The longer-range missiles can fire rockets at targets hundreds of miles away and are made to support operations “with high-volume destructive, suppressive and counter-battery fires”, according to the U.S. Army Acquisition Support Center (USAASC).

The weapons allow for attacks with low-collateral damage and provide all-weather, 24-hour close- and long-range precision rocket and missile fire support which can quickly enhance combat effectiveness, the center says.

A Multiple Launch Rocket System (MLRS) shoots during an artillery live-fire event by the U.S. Army Europe’s 41st Field Artillery Brigade at a military training area in Grafenwoehr, southern Germany, on March 4, 2020. (Christof Stache/AFP via Getty Images)

While the munitions would mark a big improvement to Ukraine’s current stock of weaponry, it would also mean that Kyiv could potentially strike targets or infrastructure inside Russia, a move that would dramatically escalate the war.

Biden said in his op-ed on Tuesday that while it plans to send the more advanced rocket systems to Ukraine, it was not advocating for Ukraine to do such a thing.

Russia warned the United States and NATO last month that there would be “unpredictable consequences” if they continue sending the “most sensitive” weapons to Ukraine, the Washington Post reported. 

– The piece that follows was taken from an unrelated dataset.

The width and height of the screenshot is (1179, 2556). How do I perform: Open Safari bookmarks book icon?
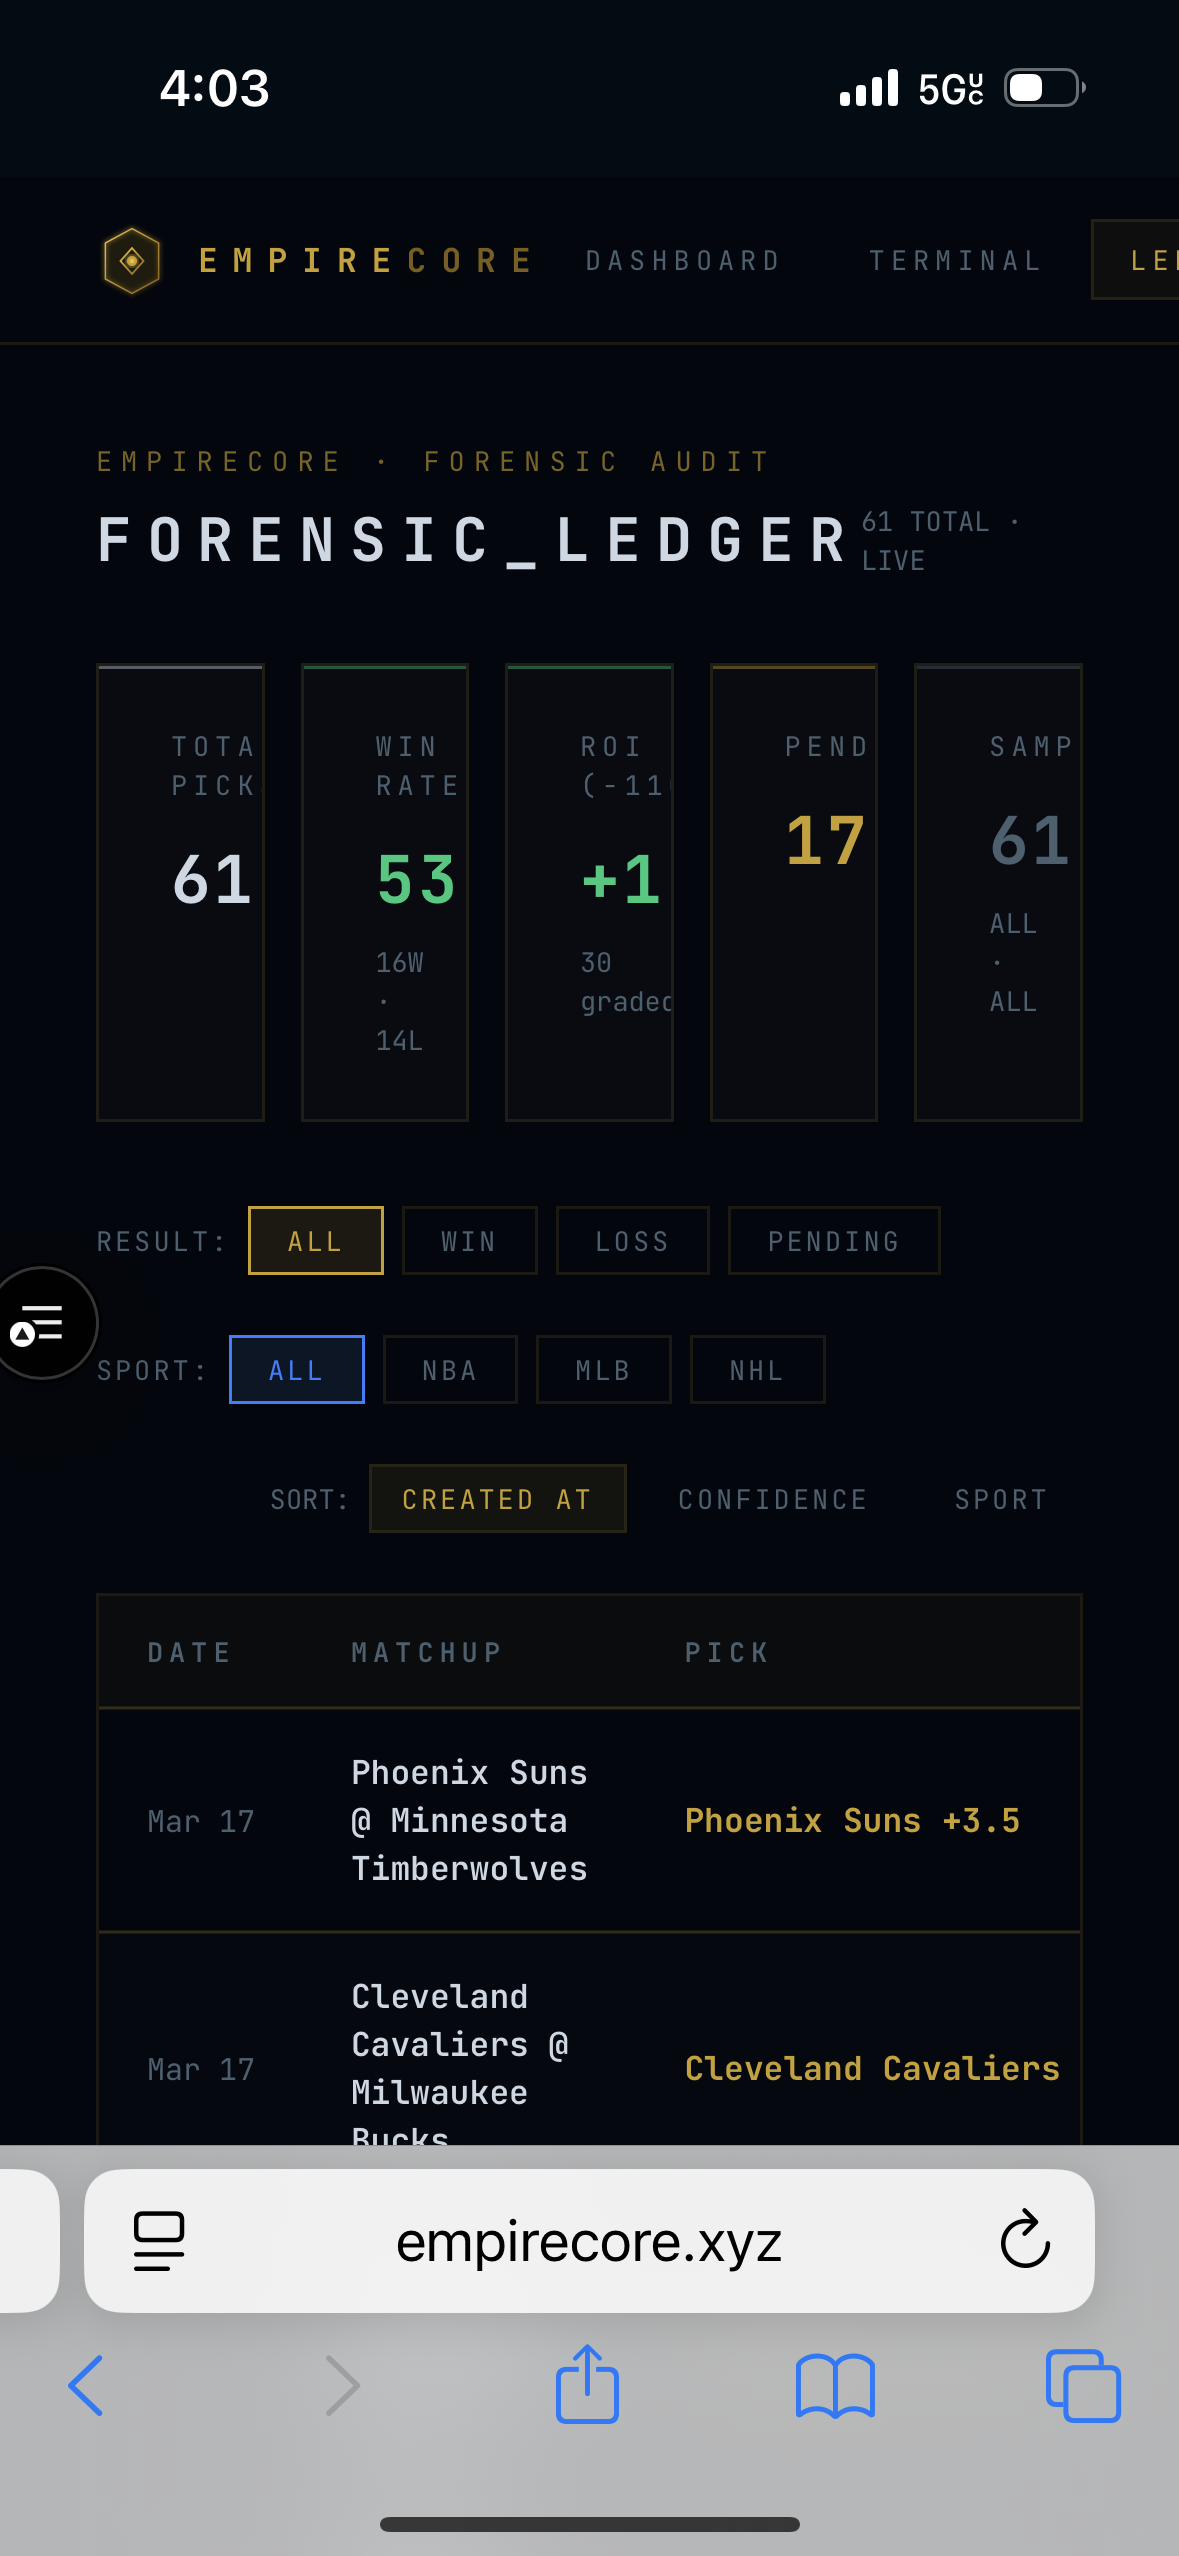835,2385
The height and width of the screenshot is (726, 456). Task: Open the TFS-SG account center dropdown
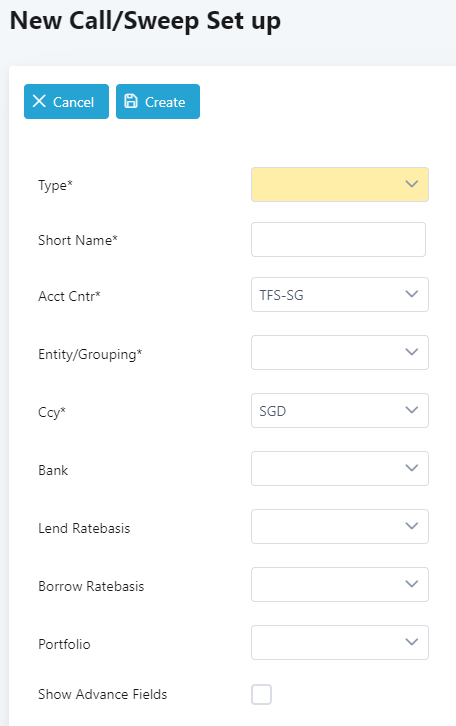340,294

“We do not seek a war between NATO and Russia,” Biden wrote. “As much as I disagree with Mr. Putin, and find his actions an outrage, the United States will not try to bring about his ouster in Moscow.

“So long as the United States or our allies are not attacked, we will not be directly engaged in this conflict, either by sending American troops to fight in Ukraine or by attacking Russian forces. We are not encouraging or enabling Ukraine to strike beyond its borders. We do not want to prolong the war just to inflict pain on Russia.”

Elsewhere, the president said the United States will continue to provide Ukraine with advanced weaponry, including Javelin anti-tank missiles, Stinger antiaircraft missiles, powerful artillery and precision rocket systems, radars, unmanned aerial vehicles, Mi-17 helicopters, and ammunition.

Servicemen of Ukrainian Military Forces move U.S. made FIM-92 Stinger missiles and the other military assistance shipped from Lithuania to Boryspil Airport in Kyiv on Feb. 13, 2022. (Sergei Supinsky/AFP via Getty Images)

The White House will also continue cooperating with its allies regarding further sanctions on Russia, and send billions in financial assistance to the country, as authorized by Congress

“We will work with our allies and partners to address the global food crisis that Russia’s aggression is worsening,” Biden continued.

“And we will help our European allies and others reduce their dependence on Russian fossil fuels, and speed our transition to a clean energy future.”

The latest weapons package draws from a nearly $40 billion bill passed by Congress last month that included $20.4 billion in military assistance along with $8.5 billion in economic assistance and $3 billion in humanitarian assistance to address food shortages around the globe.